MALAPPURAM CENTRE, KERALA

Law of Evidence
1st G.C.T
Topic-Burden of proof: Special rules(104-106)

Submitted to, Submitted by,


Mr.Ghalib Nashter Kunjali Singh
Assistant Professor GK7931
Department of law 18BALLB34
Topic Page no.
Introduction 3
Meaning of burden of 3
proof
Section. 104 4
Proof of fact on which 4
evidence becomes
admissible
Section 105 5
Presumption of 6
innocence
Section 106 8
Res ipsa loquitor 9
Conclusion 10
Introduction
Chapter VII of the Act deals with provisions under burden of proof. The term “burden of proof”
isn’t defined in the Act, however it is the rudimentary principle of criminal that, that the
presumption of innocence lies with the accused unless proven otherwise. The principle of Burden
of proof is based on the concept of onus probandi (burden of proof) and factum probans (proving
a fact). While the burden of proof remains constant, the onus for the same shifts from one party to
another.
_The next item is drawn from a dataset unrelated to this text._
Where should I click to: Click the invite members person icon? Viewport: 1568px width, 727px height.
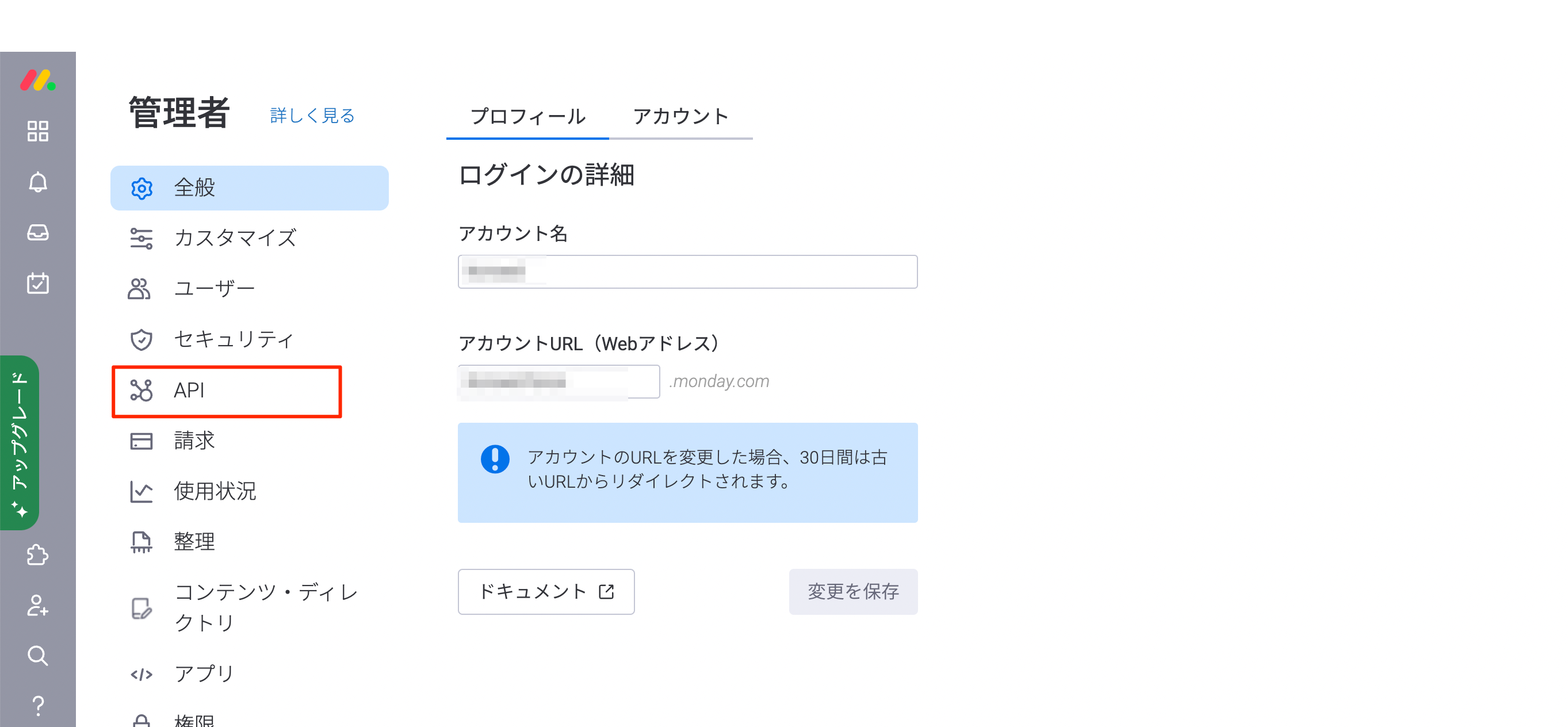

The facts that are required to be proved are those which are not self-evident in nature. In
the case of Jarnail Sen v. State of Punjab1 that in, if the prosecution fails to adduce the satisfactory
evidence to discharge the burden, they cannot depend upon evidence adduced by the accused
person in support of their defence.

Meaning of Burden of proof


The burden of proof means obligation to prove a fact. Every party has to establish facts which go
in his favour and against his opponent. And this is the burden of proof. Strict meaning of term
“burden of proof” is that if no evidence is given by party on whom the burden is passed the issue
must be found against him. The phrase “burden of proof” has two distinct meaning:

(1)Burden of proof as a matter of law and pleading- That is the burden of proving all the facts
are establishing one's case. The burden rests upon the same party, where the plaintiff defendant,
who substantially asserts the formative of the issue. It is fixed, at the beginning of the trial, by the
statement of pleadings, and it is settled as a question of law, remaining unchanged under any
circumstances whatever. (101)

(2)Proof as a matter of adducing evidence-Either at the beginning or at any particular stage of the
case. It is always unstable and may shift constantly throughout the trial. It lies at first on the party
who would be unsuccessful if no evidence at all was given on either side. The burden must shift
as soon as he produces evidence which prima facie gives rise to a presumption in his favour. It
may again shift back on him, if the repeating evidence produced by his opponent preponderates.
This being the position, the question as to onus of proof is only a rule for deciding on whom the
obligation rest of going further if he wishes to win.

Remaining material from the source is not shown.